Exercise -> Of the material below, the lines to be retyped are those from the line containing "Select the text" through the line containing "Click the Authentic", inclusive; reproduce them exactly.

————————

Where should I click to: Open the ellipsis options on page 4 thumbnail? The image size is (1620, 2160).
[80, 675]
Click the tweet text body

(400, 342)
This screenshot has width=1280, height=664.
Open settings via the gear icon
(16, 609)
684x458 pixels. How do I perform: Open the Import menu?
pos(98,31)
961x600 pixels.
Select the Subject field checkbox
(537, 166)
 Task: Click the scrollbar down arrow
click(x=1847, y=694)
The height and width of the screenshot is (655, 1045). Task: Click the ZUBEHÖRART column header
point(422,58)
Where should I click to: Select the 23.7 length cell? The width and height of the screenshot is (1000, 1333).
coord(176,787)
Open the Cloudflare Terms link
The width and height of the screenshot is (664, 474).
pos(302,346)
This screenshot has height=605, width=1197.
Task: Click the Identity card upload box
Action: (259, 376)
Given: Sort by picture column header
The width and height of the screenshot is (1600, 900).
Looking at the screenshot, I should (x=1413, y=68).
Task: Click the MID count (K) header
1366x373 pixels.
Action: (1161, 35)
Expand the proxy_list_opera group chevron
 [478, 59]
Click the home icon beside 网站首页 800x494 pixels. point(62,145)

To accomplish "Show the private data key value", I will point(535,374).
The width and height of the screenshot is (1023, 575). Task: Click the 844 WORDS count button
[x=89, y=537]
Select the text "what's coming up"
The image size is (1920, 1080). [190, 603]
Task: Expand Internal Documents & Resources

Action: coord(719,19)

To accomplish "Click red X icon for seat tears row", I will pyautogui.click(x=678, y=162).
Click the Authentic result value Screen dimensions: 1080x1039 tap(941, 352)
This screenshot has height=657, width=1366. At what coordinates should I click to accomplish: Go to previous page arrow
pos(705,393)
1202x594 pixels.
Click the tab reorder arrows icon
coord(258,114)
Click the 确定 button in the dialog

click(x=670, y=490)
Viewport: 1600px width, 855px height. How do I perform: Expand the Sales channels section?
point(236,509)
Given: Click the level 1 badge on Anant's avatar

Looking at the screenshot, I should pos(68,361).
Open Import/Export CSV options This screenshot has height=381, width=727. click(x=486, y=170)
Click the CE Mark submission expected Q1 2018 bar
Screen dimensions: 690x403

————————

Output for this exercise ->
Select the text "what's coming up"
The image size is (1920, 1080). [190, 603]
Task: Expand Internal Documents & Resources

Action: coord(719,19)

To accomplish "Click red X icon for seat tears row", I will pyautogui.click(x=678, y=162).
Click the Authentic result value Screen dimensions: 1080x1039 tap(941, 352)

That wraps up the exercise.